** start Text extract **
If the client sends a recognized server command, the command is executed and a private system message may be sent to that client. If the execution of the command changes the state of the chat room (for instance, a user changes his nickname or quits), all users will receive a system message notifying them of the change (for example, "jamesp is now known as james"). An unrecognized server command will result in an error message for the user who sent it.

General Guidelines

For the sake of convenience and readability, the chat protocol is designed to have a line-based and human-readable format. This makes the chat application usable even without a special client (although you will write a special client to make chatting a little easier). Many TCP/IP protocols work in similar ways, but it's not a requirement. Some protocols send only binary data, to save bandwidth or because they encrypt data before transmitting it.

Here's the server code, in PythonChatServer.py. Like MultithreadedMirrorServer, its actual server class is a ThreadingTCPServer. It keeps a persistent map of users' nicknames that point to the wfile members. That lets the server send those users' data. This is how one user's input can be broadcast to everyone in the chat room:

#!/usr/bin/python
import socketserver
import re
import socket

class ClientError(Exception):
    "An exception thrown because the client gave bad input to the server."
** end Text extract **
** start Records supplied **
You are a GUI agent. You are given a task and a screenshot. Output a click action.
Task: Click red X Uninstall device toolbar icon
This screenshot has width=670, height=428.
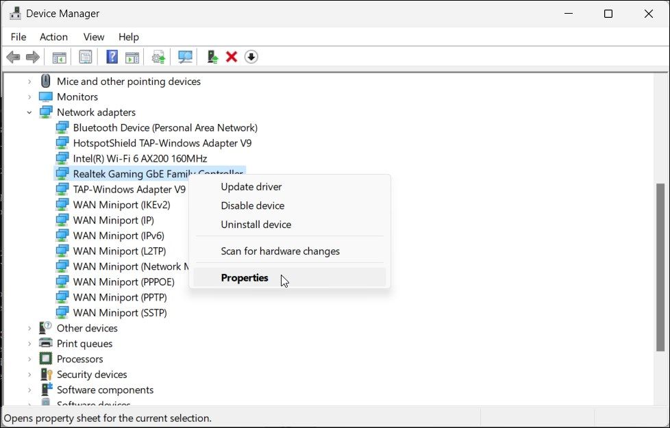pyautogui.click(x=232, y=57)
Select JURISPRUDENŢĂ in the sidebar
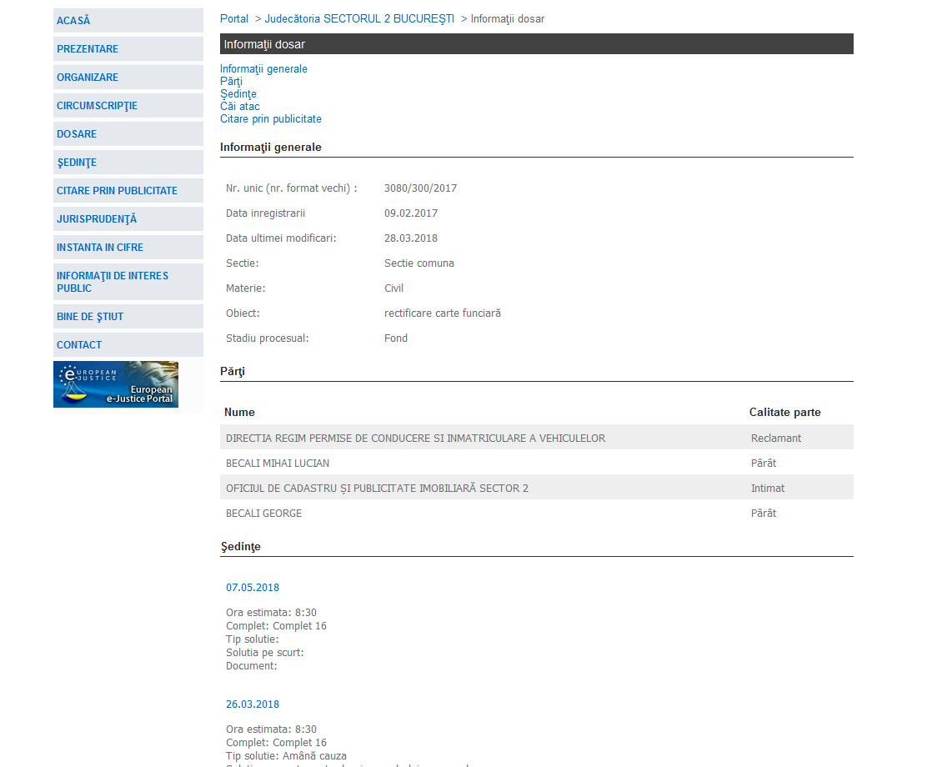The width and height of the screenshot is (942, 767). (97, 219)
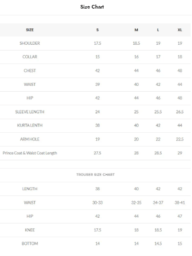The height and width of the screenshot is (256, 192).
Task: Click the S size column header
Action: (x=98, y=30)
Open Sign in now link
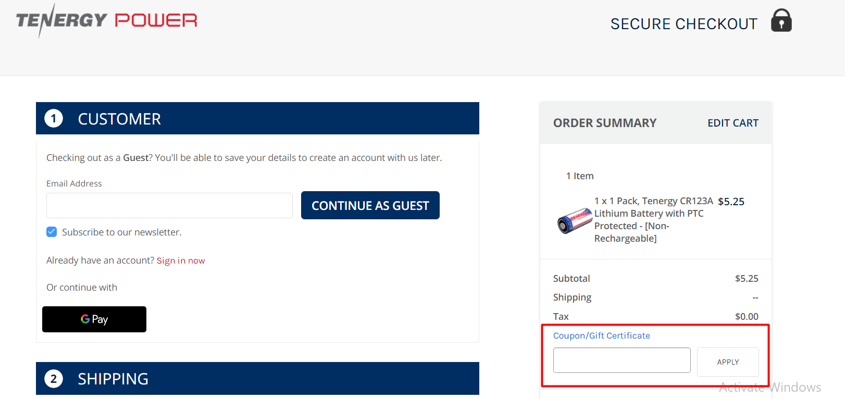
** end Records supplied **
Given request.
Rewrite the part of the chat server text that opens with "For the sake" and closes with "before transmitting it.", putting "easy-to-read" in place of "human-readable".

Exercise output.
For the sake of convenience and readability, the chat protocol is designed to have a line-based and easy-to-read format. This makes the chat application usable even without a special client (although you will write a special client to make chatting a little easier). Many TCP/IP protocols work in similar ways, but it's not a requirement. Some protocols send only binary data, to save bandwidth or because they encrypt data before transmitting it.